Additionally, dyad motifs, such as "CACCN6CTC" and "GAGN6GTGG" in C. salexigens [30], are not easily detected via single kmer approaches. Creating degenerate motifs for all reasonable sized gaps is computationally expensive. In practice, we observed that these motifs sometimes occur as false positives within the current study. Therefore, a two pass approach which flags short kmers (from 3-6) passing a coarse significance threshold and then examines such motifs for potential dyad signals if they do not pass the monad significance threshold could dramatically reduce the number of dyad comparisons and may improve our power to detect real modifications.

Though the current approach relies on mapping to known references (or de novo assembled contigs), these are not strictly necessary to perform motif analysis on metagenomic datasets.

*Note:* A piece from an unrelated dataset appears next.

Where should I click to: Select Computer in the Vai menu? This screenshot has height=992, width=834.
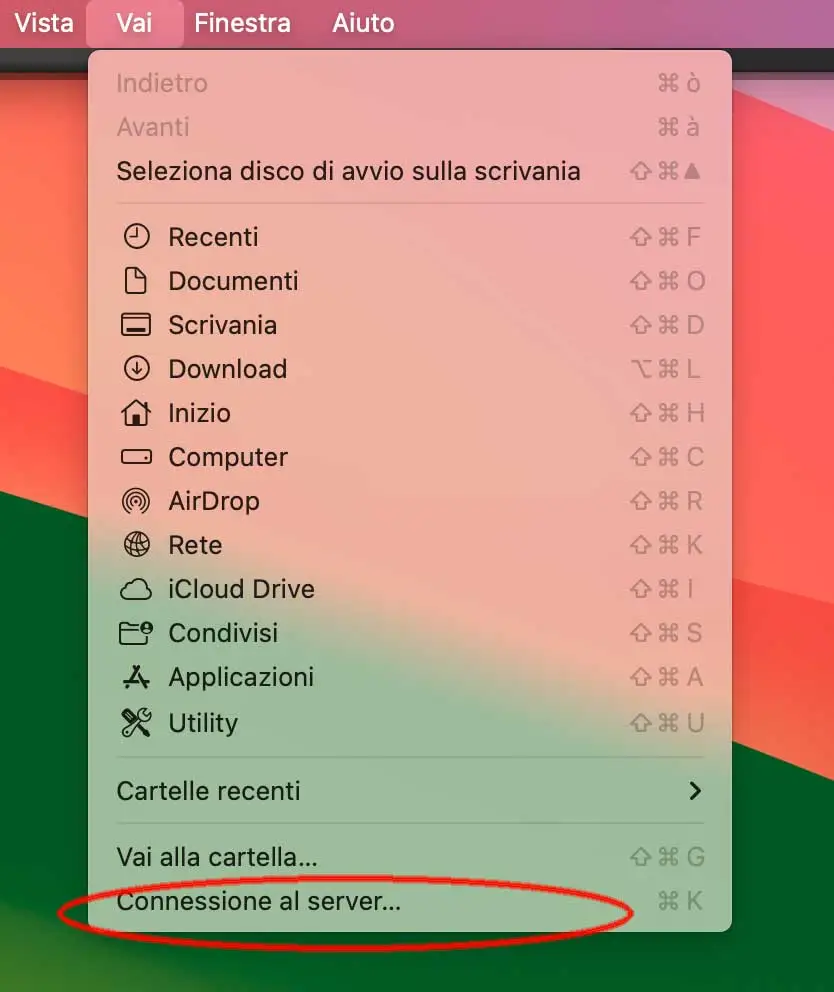(x=410, y=457)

With perfect reads, kmer distributions could be constructed from the raw reads. In practice, high error-rates not only entail a mapping step but we must also enforce a window of exact match to obtain reliable IPDs. One alternative approach is to build a database of long kmers, D, of length k D and align the reads to these kmers (or a debruijn graph constructed on D) instead of contigs. This tiered kmer strategy would eliminate context effects (assuming k D is long enough) while permitting more sensitive detection of low proportion genomes that are not accurately assembled and allowing for resolution of kmers at contig boundaries. Recently, various error-correction approaches have arisen for Pacbio sequencing [31] that suggest that short reads could be potentially eliminated from the process altogether. However, currently it is still not as cost-effective to perform the high-depth metagenomic sequencing necessary to detect, and accurately define kmers for low proportion genomes using solely SMRT sequencing. Thus, hybrid assembly approaches seem more pragmatic [3234].

Conclusion

Clear benefits exist for integrating this SMRT sequencing data and the proposed analysis approaches into existing metagenomics pipelines. Assembly from current metagenomics pipelines allows for a set of reference contigs to map raw reads and enumerate motifs. Annotation pipelines that provide phylogenetic information, such as MEGAN [35], could aid in the clustering of contigs for motif detection. Analogously, the long reads associated with SMRT sequencing along with the motif detection algorithm we present here, have the potential to substantially reduce contig fragmentation and improve clustering of contigs (especially in the case of novel genomes with poor annotation). Beyond extending current pipelines, our method provides a framework for using epigenetic profiles as an alternative metric for metagenomics sample comparison.